Stored records
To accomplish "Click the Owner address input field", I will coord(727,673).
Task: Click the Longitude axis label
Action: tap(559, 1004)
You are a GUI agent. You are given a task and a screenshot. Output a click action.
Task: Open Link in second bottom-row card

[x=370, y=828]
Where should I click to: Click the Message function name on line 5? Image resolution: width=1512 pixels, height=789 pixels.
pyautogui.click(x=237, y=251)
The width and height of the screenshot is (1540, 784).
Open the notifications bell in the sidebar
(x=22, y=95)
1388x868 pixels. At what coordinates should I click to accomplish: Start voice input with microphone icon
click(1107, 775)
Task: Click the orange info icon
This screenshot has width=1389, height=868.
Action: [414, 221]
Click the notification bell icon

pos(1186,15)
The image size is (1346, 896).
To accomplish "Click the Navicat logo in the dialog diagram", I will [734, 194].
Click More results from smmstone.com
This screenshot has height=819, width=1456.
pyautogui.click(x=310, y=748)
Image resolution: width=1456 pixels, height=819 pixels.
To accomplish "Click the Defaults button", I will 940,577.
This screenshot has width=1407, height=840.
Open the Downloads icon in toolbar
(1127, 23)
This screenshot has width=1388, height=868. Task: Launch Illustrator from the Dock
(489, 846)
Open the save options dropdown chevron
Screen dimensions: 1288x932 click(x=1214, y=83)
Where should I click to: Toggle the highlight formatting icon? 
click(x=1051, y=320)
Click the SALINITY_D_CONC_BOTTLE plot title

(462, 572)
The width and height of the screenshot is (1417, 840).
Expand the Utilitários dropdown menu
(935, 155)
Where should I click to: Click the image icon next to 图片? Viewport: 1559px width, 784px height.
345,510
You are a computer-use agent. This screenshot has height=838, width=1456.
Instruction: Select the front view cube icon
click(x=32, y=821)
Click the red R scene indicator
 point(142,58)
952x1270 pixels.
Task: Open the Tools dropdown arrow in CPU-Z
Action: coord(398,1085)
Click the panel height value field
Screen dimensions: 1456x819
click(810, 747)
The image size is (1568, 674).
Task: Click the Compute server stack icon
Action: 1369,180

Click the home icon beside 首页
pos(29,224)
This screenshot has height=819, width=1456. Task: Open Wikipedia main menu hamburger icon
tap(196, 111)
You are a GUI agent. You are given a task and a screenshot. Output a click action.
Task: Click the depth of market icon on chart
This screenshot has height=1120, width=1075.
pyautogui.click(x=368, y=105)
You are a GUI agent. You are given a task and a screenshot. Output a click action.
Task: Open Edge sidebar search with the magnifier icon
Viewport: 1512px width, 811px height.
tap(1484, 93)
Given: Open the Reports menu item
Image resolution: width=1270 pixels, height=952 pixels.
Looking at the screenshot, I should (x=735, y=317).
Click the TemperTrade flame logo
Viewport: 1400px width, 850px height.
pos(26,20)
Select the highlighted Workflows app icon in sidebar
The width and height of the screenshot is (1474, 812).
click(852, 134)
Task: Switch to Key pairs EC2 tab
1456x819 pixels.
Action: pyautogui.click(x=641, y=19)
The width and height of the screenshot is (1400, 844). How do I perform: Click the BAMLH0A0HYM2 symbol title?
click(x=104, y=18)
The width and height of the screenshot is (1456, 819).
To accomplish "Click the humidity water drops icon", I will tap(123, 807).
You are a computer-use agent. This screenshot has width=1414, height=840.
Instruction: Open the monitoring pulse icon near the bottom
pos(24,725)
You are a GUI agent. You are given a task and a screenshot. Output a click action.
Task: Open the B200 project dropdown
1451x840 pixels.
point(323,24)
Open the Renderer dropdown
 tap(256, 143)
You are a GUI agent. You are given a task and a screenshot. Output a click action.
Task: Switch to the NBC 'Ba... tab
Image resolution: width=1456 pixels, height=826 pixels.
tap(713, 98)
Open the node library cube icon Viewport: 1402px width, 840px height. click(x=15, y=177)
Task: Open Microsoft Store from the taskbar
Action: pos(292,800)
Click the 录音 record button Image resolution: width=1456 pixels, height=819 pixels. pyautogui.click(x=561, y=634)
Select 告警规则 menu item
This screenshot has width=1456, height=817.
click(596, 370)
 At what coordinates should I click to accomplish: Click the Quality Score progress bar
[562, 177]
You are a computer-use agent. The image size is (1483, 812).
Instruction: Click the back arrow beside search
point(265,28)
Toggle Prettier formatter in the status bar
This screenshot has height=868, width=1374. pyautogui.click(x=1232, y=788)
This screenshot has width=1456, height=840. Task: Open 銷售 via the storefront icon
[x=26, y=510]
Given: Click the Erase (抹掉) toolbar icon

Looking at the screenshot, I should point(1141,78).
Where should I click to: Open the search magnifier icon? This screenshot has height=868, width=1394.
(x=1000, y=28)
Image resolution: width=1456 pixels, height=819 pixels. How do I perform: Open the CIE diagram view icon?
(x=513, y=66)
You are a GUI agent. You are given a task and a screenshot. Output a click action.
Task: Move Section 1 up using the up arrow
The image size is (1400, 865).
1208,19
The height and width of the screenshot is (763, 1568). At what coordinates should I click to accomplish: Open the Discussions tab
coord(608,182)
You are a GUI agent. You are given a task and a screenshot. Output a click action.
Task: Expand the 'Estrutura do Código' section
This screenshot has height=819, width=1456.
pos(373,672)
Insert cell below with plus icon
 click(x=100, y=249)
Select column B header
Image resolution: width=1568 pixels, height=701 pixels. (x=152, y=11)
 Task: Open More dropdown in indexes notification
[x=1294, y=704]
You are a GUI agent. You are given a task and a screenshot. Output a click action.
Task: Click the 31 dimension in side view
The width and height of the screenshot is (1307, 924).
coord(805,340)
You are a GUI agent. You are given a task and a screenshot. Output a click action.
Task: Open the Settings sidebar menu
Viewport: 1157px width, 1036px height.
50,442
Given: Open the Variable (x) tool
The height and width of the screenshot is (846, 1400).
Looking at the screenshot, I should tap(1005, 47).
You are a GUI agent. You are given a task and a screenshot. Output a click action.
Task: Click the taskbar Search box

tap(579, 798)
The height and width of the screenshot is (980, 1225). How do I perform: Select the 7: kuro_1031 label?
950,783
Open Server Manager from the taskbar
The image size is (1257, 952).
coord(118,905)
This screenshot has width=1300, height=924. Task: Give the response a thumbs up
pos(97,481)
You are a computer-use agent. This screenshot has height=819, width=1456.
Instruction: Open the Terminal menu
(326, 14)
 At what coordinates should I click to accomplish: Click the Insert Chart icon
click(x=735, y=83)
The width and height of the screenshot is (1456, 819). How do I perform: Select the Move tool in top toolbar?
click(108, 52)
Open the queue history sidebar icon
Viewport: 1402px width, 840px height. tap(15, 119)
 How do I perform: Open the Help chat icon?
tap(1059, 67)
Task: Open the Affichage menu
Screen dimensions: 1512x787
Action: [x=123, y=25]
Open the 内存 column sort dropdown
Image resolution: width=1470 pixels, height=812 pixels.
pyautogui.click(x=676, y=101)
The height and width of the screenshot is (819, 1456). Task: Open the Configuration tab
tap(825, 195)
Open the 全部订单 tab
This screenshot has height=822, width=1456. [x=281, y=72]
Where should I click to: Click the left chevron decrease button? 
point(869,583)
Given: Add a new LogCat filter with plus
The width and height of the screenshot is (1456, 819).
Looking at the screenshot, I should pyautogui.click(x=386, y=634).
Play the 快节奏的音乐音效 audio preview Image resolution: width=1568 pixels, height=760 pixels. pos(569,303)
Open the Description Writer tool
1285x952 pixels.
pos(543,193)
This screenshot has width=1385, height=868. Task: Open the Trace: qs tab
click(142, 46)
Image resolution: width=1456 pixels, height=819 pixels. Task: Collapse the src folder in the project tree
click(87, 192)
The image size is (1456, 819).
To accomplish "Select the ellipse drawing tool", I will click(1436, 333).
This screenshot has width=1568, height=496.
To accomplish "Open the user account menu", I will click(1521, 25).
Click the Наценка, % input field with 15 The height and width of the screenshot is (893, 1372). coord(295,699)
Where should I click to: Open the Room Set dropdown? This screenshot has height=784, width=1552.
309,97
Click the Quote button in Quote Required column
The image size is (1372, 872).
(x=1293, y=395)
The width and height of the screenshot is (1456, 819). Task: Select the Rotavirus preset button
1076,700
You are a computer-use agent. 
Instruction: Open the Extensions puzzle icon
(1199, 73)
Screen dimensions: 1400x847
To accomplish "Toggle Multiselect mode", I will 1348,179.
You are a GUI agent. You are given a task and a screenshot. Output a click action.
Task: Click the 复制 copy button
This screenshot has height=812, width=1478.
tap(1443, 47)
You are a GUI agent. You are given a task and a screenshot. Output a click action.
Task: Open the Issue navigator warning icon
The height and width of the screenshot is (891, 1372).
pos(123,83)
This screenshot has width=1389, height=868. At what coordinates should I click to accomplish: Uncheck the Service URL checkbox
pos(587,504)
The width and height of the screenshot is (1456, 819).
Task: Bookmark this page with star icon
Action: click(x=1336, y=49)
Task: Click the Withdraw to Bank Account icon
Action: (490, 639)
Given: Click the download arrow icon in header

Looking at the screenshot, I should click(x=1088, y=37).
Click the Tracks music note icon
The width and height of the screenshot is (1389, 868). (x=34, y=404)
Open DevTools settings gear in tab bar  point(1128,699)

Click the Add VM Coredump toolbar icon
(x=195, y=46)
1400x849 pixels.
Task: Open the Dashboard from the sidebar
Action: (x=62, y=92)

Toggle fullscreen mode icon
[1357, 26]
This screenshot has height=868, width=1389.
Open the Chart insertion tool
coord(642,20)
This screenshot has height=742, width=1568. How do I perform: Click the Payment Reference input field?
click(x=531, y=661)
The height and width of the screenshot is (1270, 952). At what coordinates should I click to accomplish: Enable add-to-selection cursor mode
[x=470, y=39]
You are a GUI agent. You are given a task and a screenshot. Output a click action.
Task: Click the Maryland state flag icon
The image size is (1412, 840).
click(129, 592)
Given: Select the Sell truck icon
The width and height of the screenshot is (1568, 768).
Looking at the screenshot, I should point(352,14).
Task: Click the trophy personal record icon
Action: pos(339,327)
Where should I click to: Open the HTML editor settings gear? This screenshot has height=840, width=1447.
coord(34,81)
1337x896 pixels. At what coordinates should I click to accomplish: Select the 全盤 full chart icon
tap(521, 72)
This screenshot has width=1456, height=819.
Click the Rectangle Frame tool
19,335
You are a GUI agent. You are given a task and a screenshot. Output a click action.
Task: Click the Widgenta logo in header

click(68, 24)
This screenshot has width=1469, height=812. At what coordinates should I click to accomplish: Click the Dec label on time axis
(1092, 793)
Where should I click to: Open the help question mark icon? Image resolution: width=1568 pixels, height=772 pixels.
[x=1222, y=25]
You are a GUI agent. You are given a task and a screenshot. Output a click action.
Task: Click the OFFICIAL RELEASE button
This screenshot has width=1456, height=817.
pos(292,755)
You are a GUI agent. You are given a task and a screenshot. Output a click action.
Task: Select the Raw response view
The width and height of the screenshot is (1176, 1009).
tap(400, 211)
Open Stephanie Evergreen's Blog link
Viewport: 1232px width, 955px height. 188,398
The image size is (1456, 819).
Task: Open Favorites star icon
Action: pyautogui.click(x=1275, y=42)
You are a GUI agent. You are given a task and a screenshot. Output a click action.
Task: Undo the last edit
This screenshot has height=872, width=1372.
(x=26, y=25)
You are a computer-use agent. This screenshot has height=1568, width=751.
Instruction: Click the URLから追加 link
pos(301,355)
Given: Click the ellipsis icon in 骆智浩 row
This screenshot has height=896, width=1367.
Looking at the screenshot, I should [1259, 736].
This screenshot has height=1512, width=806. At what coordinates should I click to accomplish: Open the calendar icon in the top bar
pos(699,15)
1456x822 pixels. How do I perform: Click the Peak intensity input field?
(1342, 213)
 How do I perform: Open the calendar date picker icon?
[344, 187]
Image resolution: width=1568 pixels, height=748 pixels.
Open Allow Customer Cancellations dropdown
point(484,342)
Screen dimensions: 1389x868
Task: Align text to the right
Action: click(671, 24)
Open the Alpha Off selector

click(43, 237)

### What this task involves
Would you please return all lines of the data that include the word "Switch"?

### Reply
Task: Switch to Key pairs EC2 tab
Task: Switch to the NBC 'Ba... tab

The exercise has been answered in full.